Israel Charles White made significant contributions to the knowledge of the geology of the oil, gas, and coal reserves of the Appalachian Basin. He devised the “anticlinal theory” of oil and gas accumulation and made his fortune drilling the anticlines.
White’s geological experience began with the Second Geological Survey of Pennsylvania and continued with the U.S. Geological Survey through 1888. Concurrently, he served as Professor of Geology at his alma mater, West Virginia University. He invested heavily in oil leases, coal, and real estate, and his work as a consultant paid handsomely; thus making him a millionaire. In 1897, he served as a delegate to the prestigious International Geological Congress in St. Petersburg, Russia.

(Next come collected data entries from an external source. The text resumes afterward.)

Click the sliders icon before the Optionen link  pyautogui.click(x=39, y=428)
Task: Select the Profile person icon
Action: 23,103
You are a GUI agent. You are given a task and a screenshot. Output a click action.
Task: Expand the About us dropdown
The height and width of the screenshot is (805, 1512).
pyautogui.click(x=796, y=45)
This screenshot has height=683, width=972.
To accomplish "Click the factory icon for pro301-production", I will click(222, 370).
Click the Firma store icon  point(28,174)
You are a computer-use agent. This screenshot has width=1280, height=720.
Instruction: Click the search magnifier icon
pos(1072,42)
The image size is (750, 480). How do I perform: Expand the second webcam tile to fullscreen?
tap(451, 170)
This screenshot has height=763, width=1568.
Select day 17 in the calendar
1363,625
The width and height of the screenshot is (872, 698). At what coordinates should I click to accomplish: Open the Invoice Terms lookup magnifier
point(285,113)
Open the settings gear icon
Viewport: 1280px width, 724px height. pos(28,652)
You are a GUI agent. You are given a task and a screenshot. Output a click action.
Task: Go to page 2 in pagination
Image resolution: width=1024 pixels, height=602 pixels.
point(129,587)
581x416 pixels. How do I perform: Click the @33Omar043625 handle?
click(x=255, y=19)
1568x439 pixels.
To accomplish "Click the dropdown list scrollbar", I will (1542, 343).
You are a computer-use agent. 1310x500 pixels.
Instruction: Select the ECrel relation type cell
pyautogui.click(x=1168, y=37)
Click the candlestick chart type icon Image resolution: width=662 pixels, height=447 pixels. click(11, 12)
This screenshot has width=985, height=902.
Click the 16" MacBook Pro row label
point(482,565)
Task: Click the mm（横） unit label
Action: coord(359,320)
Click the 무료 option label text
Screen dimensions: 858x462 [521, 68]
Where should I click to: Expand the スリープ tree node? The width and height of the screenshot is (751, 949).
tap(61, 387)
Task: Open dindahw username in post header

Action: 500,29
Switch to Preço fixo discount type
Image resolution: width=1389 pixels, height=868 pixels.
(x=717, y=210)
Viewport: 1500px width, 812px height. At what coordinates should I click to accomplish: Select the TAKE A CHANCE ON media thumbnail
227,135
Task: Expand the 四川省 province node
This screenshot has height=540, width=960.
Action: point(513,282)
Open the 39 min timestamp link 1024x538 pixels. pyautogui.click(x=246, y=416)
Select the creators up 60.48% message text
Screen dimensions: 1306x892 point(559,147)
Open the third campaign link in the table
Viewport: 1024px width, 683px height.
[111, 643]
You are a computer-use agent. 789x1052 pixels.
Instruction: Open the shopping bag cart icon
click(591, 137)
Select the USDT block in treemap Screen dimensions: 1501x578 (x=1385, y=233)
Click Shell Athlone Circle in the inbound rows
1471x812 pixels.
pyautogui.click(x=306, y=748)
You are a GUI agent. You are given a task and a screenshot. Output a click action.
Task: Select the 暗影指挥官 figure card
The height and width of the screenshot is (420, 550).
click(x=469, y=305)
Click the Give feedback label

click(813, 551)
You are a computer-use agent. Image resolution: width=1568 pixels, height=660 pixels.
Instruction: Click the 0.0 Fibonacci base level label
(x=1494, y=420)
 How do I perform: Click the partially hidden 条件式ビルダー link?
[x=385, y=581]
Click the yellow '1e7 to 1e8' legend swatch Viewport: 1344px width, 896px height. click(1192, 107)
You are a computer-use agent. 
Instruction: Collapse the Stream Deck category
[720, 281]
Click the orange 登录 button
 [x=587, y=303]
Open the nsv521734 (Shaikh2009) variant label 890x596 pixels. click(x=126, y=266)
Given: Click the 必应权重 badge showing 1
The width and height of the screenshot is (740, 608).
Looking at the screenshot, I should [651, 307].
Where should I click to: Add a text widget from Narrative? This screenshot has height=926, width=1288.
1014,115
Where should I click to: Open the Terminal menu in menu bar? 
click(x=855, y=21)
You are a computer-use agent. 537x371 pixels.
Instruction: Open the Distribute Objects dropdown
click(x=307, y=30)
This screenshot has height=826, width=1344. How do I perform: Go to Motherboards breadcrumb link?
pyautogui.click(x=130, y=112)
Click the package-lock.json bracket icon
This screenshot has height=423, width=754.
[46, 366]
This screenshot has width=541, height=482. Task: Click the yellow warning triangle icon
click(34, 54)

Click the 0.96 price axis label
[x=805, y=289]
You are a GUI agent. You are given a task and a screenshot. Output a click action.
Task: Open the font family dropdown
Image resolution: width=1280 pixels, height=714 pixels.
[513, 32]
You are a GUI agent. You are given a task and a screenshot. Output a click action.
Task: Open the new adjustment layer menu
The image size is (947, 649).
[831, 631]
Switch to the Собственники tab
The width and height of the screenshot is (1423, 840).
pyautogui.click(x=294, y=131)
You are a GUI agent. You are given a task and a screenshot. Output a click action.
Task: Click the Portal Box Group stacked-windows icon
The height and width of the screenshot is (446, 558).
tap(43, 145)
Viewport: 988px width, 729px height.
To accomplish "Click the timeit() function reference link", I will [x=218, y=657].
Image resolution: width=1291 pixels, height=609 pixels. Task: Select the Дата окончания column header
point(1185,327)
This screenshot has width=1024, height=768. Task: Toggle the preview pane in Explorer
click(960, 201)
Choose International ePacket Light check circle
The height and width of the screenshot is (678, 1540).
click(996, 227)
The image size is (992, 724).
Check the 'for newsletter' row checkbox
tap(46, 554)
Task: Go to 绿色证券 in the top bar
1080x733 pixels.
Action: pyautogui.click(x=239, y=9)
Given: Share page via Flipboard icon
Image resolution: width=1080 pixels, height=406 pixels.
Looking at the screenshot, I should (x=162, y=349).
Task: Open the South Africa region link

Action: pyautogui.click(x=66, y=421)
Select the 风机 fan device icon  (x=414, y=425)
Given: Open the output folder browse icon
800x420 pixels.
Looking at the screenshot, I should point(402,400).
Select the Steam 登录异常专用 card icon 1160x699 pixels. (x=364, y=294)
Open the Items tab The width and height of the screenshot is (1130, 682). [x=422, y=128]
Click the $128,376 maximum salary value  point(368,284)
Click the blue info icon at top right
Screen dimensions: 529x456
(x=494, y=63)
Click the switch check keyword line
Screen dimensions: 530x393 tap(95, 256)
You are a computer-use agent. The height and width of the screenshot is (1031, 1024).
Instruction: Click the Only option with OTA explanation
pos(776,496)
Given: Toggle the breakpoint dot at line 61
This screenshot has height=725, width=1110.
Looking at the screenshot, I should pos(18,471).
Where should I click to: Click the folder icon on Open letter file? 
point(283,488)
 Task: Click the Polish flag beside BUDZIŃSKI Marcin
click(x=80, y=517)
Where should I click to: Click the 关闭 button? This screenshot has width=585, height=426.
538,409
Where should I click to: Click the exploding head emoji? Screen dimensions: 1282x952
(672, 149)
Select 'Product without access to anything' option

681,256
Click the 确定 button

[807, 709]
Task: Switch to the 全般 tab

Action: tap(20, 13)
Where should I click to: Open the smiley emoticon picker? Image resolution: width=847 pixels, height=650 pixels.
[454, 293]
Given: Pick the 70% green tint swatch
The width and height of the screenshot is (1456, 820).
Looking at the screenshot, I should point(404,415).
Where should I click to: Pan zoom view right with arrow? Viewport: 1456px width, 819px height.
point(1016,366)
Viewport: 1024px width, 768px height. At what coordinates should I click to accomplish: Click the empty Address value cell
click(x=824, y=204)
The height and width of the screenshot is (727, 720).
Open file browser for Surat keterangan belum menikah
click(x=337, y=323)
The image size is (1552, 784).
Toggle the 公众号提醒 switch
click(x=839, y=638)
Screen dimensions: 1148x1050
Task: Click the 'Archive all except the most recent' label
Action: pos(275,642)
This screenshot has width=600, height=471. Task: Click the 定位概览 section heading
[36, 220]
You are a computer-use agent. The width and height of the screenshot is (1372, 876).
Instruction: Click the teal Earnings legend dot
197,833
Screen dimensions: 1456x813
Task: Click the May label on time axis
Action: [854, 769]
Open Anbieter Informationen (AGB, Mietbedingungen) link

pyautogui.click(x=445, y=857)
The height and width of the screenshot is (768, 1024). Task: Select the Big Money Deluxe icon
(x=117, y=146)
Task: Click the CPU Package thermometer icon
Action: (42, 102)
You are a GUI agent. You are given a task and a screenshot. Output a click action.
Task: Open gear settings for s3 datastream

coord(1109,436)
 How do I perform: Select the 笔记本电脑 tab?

He was appointed State Geologist of West Virginia in 1897, and served in that capacity, without pay, until his death 30 years later. He initiated topographic and geologic mapping for the entire state; the outstanding maps and accompanying text are still in use today. He developed a statewide mineral resources map and worked on over 200 maps and publications that dealt with petroleum and coal in the Appalachians.
While serving as Chief Geologist for the Brazilian Coal Commission from 1904 to 1906, he evaluated that country’s oil and coal reserves. In 1908, by special request of President Theodore Roosevelt, he spoke at the White House to the Conference of Governors on the Conservation of Natural Resources. His topic was “The Waste of Our Fuel Resources.”
Israel C. White, one of the original founders of the Geological Society of America, contributed significantly to that organization through his dedicated service as Treasurer, Councilor, First Vice President and finally President. His incomparable contributions to science and mining rest in the promoting of knowledge and understanding with regard to Appalachian coals and hydrocarbons.